Legislation Enacted in the 114th Congress That Affects Mandatory Spending or Revenues
This report summarizes CBO’s estimates of the budgetary impact of laws enacted in the 114th Congress, which spanned calendar years 2015 and 2016. Laws enacted in 2015 will add an estimated $663 billion to deficits over the 2015–2025 period.
This report summarizes the Congressional Budget Office’s estimates of the budgetary effects of laws enacted during the 114th Congress (calendar years 2015 and 2016) that affect mandatory spending or revenues. The cumulative budgetary effects of such legislation are presented—in billions of dollars—in Table 1. The specific budgetary effects of individual laws enacted during each session are shown—in millions of dollars—in Tables 2 and 3.
Table 2 includes legislation that was enacted in the first session of the 114th Congress and shows CBO’s estimates of budgetary effects for fiscal years 2015 through 2025. According to CBO’s estimates, those laws will increase budget deficits in each of those fiscal years, adding about $663 billion to the cumulative deficit for the 2015–2025 period. Those increases largely result from authorizing provisions in divisions O, P, and Q of the Consolidated Appropriations Act, 2016 (Public Law 114-113), and from the Medicare Access and CHIP Reauthorization Act of 2015 (P.L. 114-10), which CBO estimates will increase deficits over the 11-year period by $680 billion and $141 billion, respectively. Most of the increase in deficits stems from divisions P and Q of P.L. 114-113, which extended—retroactively and prospectively—certain provisions that had reduced collections of corporate and individual income taxes and excise taxes. Increases in the deficit will be partially offset by decreases stemming from the Bipartisan Budget Act of 2015 (P.L. 114-74) and the Fixing America’s Surface Transportation Act (P.L. 114-94), which together will reduce deficits by a total of $151 billion over the 2015–2025 period, CBO estimates.
Table 3 includes legislation enacted in the second session and, in most cases, shows the agency’s estimates for fiscal years 2016 through 2026. In CBO’s estimation, those laws increased the deficit in fiscal year 2016 but will decrease deficits in all subsequent years through 2026. In total, CBO estimates, those laws will decrease deficits by about $7 billion over the 2016–2026 period.
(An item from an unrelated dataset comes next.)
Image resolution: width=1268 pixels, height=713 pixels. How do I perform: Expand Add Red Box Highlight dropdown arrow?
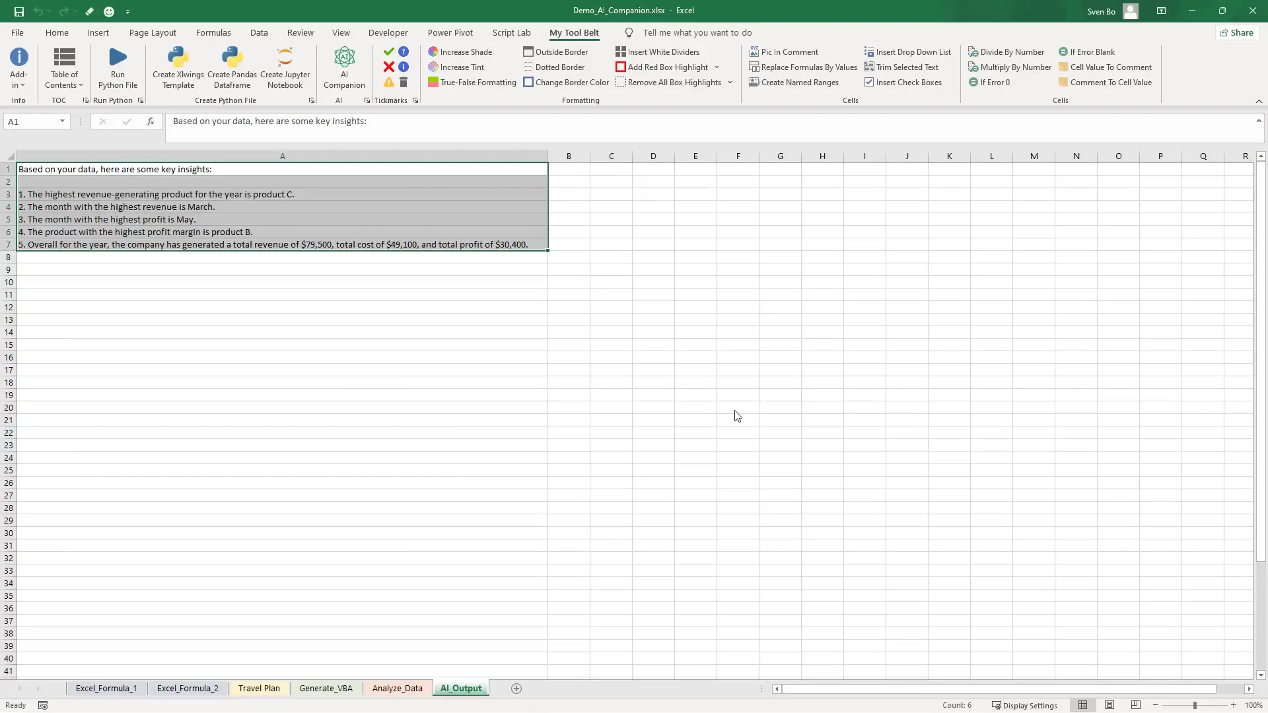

Most of that reduction is attributable to the 21st Century Cures Act (P.L. 114-255), which CBO estimates will reduce deficits by $6 billion over that period.
The time periods used in this report are consistent with those used in the cost estimates that CBO provided to the House and Senate Budget Committees when each law was enacted. The tables exclude laws whose budgetary effects CBO estimated to be insignificant—that is, those that were estimated to increase or decrease annual deficits in the 11-year estimating period and the cumulative deficit for that period by no more than $500,000. A total of 65 such laws were enacted during the 114th Congress.
The laws are listed in the order in which they were enacted. Each entry provides the number of the underlying bill that was considered by the Congress as well as a link to the relevant CBO cost estimate whenever possible. The amounts in a referenced cost estimate may differ from the final estimates shown in the table because legislative provisions or CBO’s analysis may have changed between the time that the agency provided its initial cost estimate and the law’s enactment.